İlkokul çocukları bunu yapıyor, çünkü sadece kuralları bilmiyorlar, minik de olsa bir geleceği planlama becerileri var, ‘önce bunu sonra bunu yapacağım’ diyerek küçük bir algoritma yaratıyorlar o anda.
Oysa yapay zeka bunu kendiliğinden yapamıyor. Karşısında 3+(8×2)=? sorusunu gördüğünde apışıp kalıyor. Ona önceden bu işlemi hangi sırayla yapacağını önceden öğretmediyseniz cevap alamıyorsunuz. Kendisi planlama yapamıyor.
ChatGPT’nin sahibi olan OpenAI’da biliyorsunuz iki hafta önce ciddi bir karışıklık çıktı. Şirket kurucularından da olan CEO Sam Altman önce işten atıldı, birkaç gün sonra ise onu işten atan yönetim kurulu işten kovuldu ve Sam Altman geri geldi.
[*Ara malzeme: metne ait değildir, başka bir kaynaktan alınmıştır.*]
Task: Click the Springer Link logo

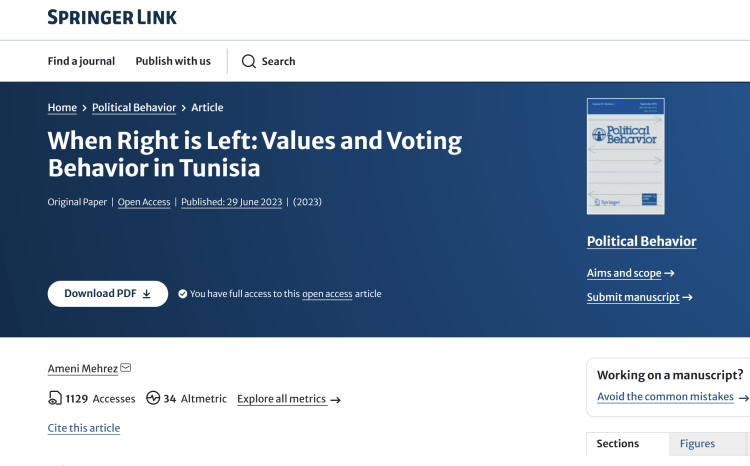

Bu karışık günlerde, şirketin kendi içinde ‘Q*’ diye kodladığı bir projeden ve bütün bu karmaşanın da o projede elde edilen bir başarıdan kaynaklandığı dedikoduları çıktı.
OpenAI yapay zekayla uğraşan bir şirket olduğu için Q*’ın da bir yapay zeka projesi olması kuvvetle muhtemel. Dedikoduya göre Q*’da araştırmacılar yapay zeka modellerine ilkokul seviyesinde matematik problemlerini çözdürmeyi başardılar.
Başardılar mı başaramadılar mı? Bu sorunun cevabını bilmiyoruz çünkü Q* çok gizli ve kimse konuşmuyor.
‘Yapay zeka’nın ‘baba’larından biri kabul edilen ve halen Facebook’un yapay zeka laboratuvarlarını yöneten Yan LeCun geçen hafta bu Q* dedikodularını ve Q*’ın geleceği planlama yeteneğini geliştirmesi halinde dünyanın ve insanlığın sonunun geleceğine ilişkin laflara çok kızdı, Linkedln adlı sosyal medya kanalında ‘geniş dil modelleri’nde (LLM- Large Language Models) en büyük meydan okumanın bir sonraki kelimeyi tahmin etmek yerine önceden planlamayı sağlama olduğunu söyledi ve neredeyse her yapay zeka laboratuvarının bunu bulmaya uğraştığını anlattı. Open AI’ın da bu amaçla Noam Brown’ı işe aldığını söyledi.
Peki son durum ne? OpenAI gerçekten de yapay zekaya geleceği planlama yetisini kazandırmış olabilir mi?
Bu sorunun kesin cevabını bilmiyoruz ama büyük ihtimalle hayır, henüz bunu beceremediler.
Peki becerirlerse bu insanlığın sonu mu olur?
Durun, bu işler o kadar kolay değil. Daha gidilecek çok yol var.